Les dirigeants autochtones mentionnés — dont Guy Lonechild (First Nations Power Authority), Justin Bourque (Athabasca Indigenous Investments), Stephen Buffalo et John Desjarlais — estiment que la stratégie énergétique du G7 doit s’arrimer à la réalité : les besoins énergétiques mondiaux demeurent croissants et les chaînes d’approvisionnement doivent être sécurisées face aux risques géopolitiques, notamment ceux associés aux exportations russes.

Ils défendent une vision dans laquelle le gaz naturel, le nucléaire et l’hydrogène s’inscrivent dans une même trajectoire d’innovation et de transition pragmatique. Selon eux, maintenir des interdictions de financement sur le pétrole et le gaz revient à freiner les pays en développement dans leur accès à une énergie fiable et abordable.

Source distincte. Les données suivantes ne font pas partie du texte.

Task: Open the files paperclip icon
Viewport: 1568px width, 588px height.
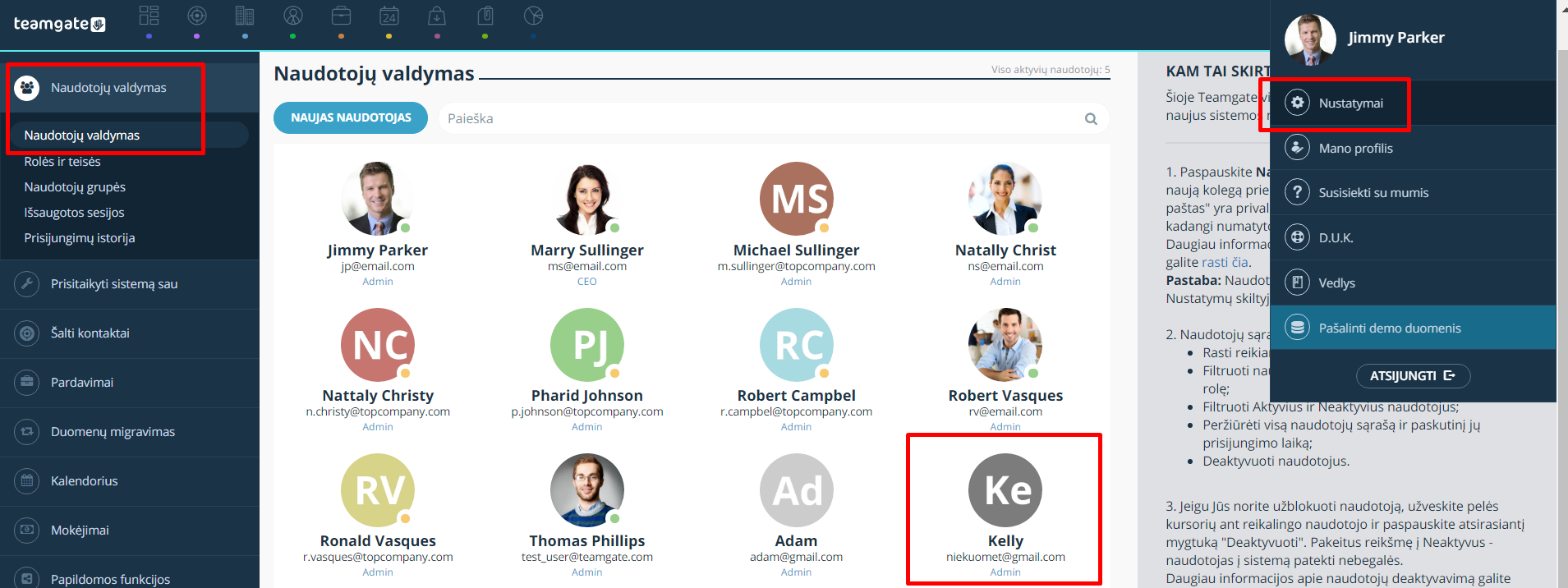Action: (485, 16)
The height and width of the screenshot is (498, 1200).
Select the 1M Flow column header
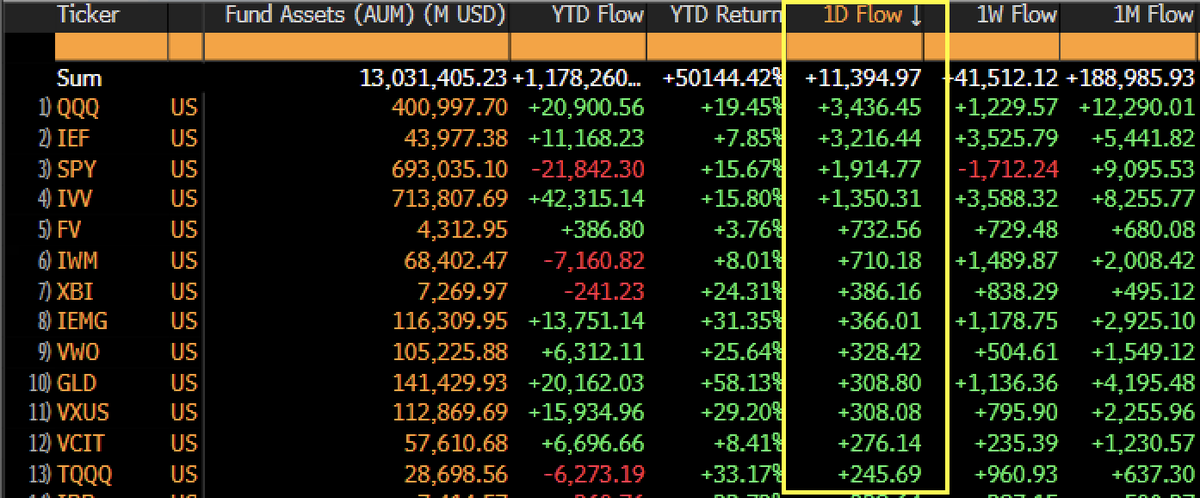tap(1151, 15)
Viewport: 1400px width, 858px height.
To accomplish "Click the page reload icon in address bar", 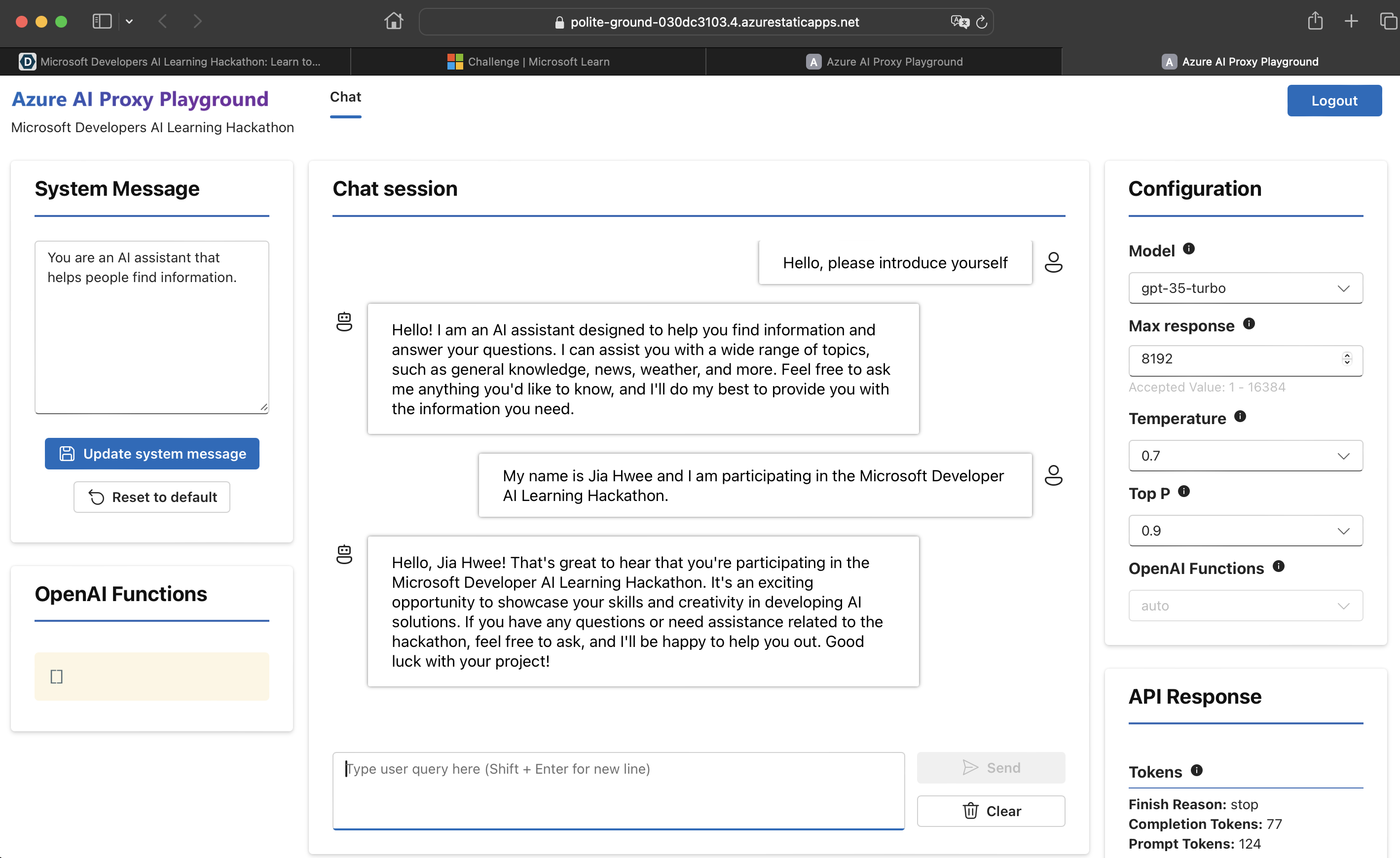I will [981, 22].
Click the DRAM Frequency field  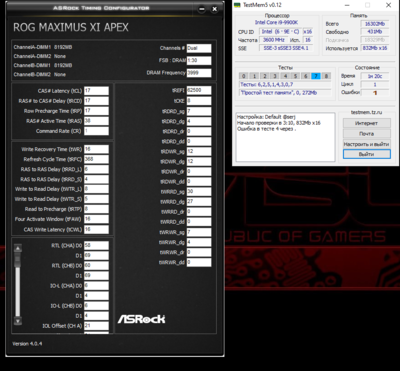point(199,73)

Une position qui rejoint la critique conservatrice du moratoire énergétique

L’article de SooToday reprend essentiellement le communiqué sans commentaire éditorial, mais il illustre une réalité que nombre d’acteurs pro-ressources dénoncent depuis des années : la fracture entre l’idéologie climatique des grandes puissances et les besoins concrets des communautés autochtones et industrielles.
Cette déclaration conjointe, rapportée à quelques jours d’un sommet majeur du G7, montre une fois de plus que le front pro-énergie n’est pas l’apanage des grandes entreprises — il trouve désormais un relais solide chez des nations autochtones prêtes à participer activement à la croissance et à l’exportation énergétique canadienne.

Alors que les politiques occidentales continuent de décourager les investissements dans les hydrocarbures au nom de la transition verte, ces leaders rappellent une évidence : sans infrastructure, il n’y a ni autonomie, ni prospérité. Et sur ce point, la droite économique et plusieurs Premières Nations se rejoignent de plus en plus.